時事通信の「坂の上の雲」

.

政策提言委員・拓殖大学大学院特任教授 名越健郎

 外交評論家の田久保忠衛氏が2024 年1 月9 日に90 歳で亡くなられ、3ヵ月後の4 月9 日、政治評論家の屋山太郎氏が後を追うように、91 歳で亡くなられた。
 二人は時事通信の名物記者だった。退社後の活躍はよく知られているが、記者時代の二人は若い頃から盟友関係にあり、社内外での存在感は当時から巨大だった。私は時事通信の約20 年後輩で、公私ともに大変お世話になった。「保守派の論客」「憲法改正論者」といった新聞の訃報記事では分からない二人の側面を紹介する。
新入社員研修の衝撃
 私が二人に最初に会ったのは、1976年4 月に時事通信に入社した後の新入社員研修で、強烈な印象を受けた。他の部長らの話はすっかり忘れたが、二人の話は今も覚えている。
 外信部長だった田久保さんは「通信社は速報が生命線だ」と強調し、1963 年11 月に米テキサス州ダラスで起きたケネディ大統領暗殺事件の際の通信社記者の第一報について話した。

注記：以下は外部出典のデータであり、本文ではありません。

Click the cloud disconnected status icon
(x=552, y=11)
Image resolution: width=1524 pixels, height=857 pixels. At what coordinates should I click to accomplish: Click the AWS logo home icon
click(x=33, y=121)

 当日、大統領専用車の数台後をAP 通信とUPI 通信のネリマン・スミス記者が乗る大統領番の車が続いていたが、銃声を聞くと、スミス記者は社内に1 台あった電話を素早く取って放さず、「Kennedy Shot」の一報を流し、電話を独占して世界的なスクープを飛ばした。田久保さんは前ワシントン支局長らしく、このエピソードを臨場感豊かに話し、「速報の時事」を忘れないよう強調した。
 当時はロッキード事件が進行中で、時事のワシントン支局が前日書いた特ダネの経緯も説明した。時事通信はメディアでは地味で経営状態もよくなく、新入社員が卑屈にならないよう、通信社社員として誇りを持つよう鼓舞した。

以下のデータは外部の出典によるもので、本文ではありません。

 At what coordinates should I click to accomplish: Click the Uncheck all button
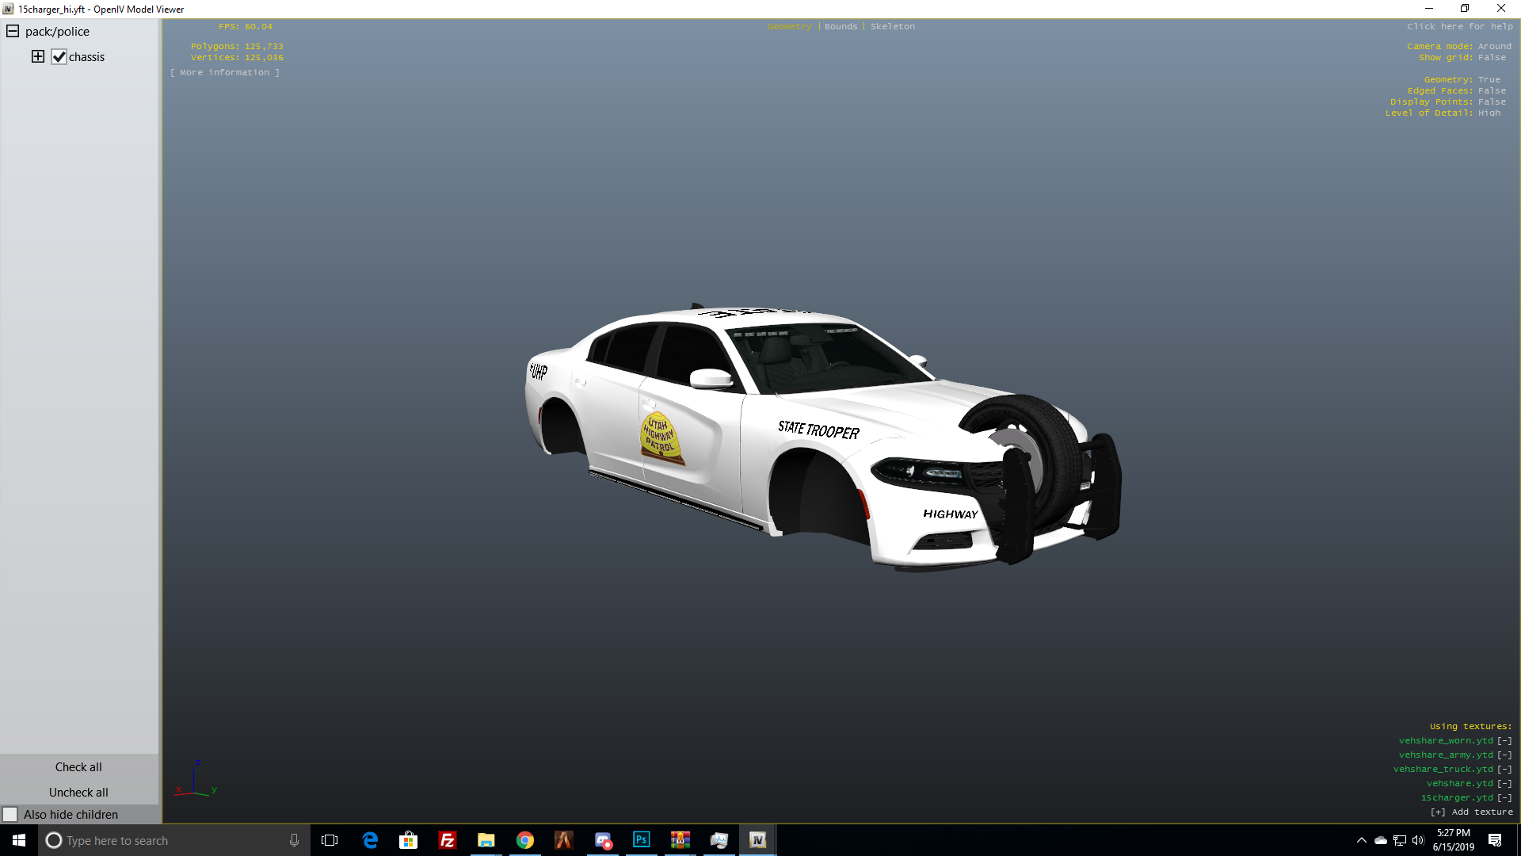78,792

 1 週間の研修の最後は日光旅行で、当時あった社の保養施設に一泊したが、教育係として同行したのが屋山さんだった。学生時代に屋山さんが『文藝春秋』に書いた「日教組解体論」を読んでいたので、こんな大記者が来てくれるのかと驚いたが、当時は政治部編集委員で余裕があったらしい。電車の中に新聞を何紙も持ち込み、鋭い視線で熟読していた。
 屋山さんは研修でいきなり、「会社でカネを稼いでいるのはせいぜい2 割で、残りは給料泥棒だ。君らは2 割の中に入れ」と檄を飛ばした。この名言は、その後も何度か思い返した。
 屋山さんはまた、「取材先とは対等に付き合え。政治家からご馳走になったら、田舎に帰った時でも土産を買ってお返ししておけ」と言っていた。当時は田中金Japan Forum脈問題が社会問題になり、政治家と政治記者の癒着が問題視され、屋山さんはそのことが不満だったようだ。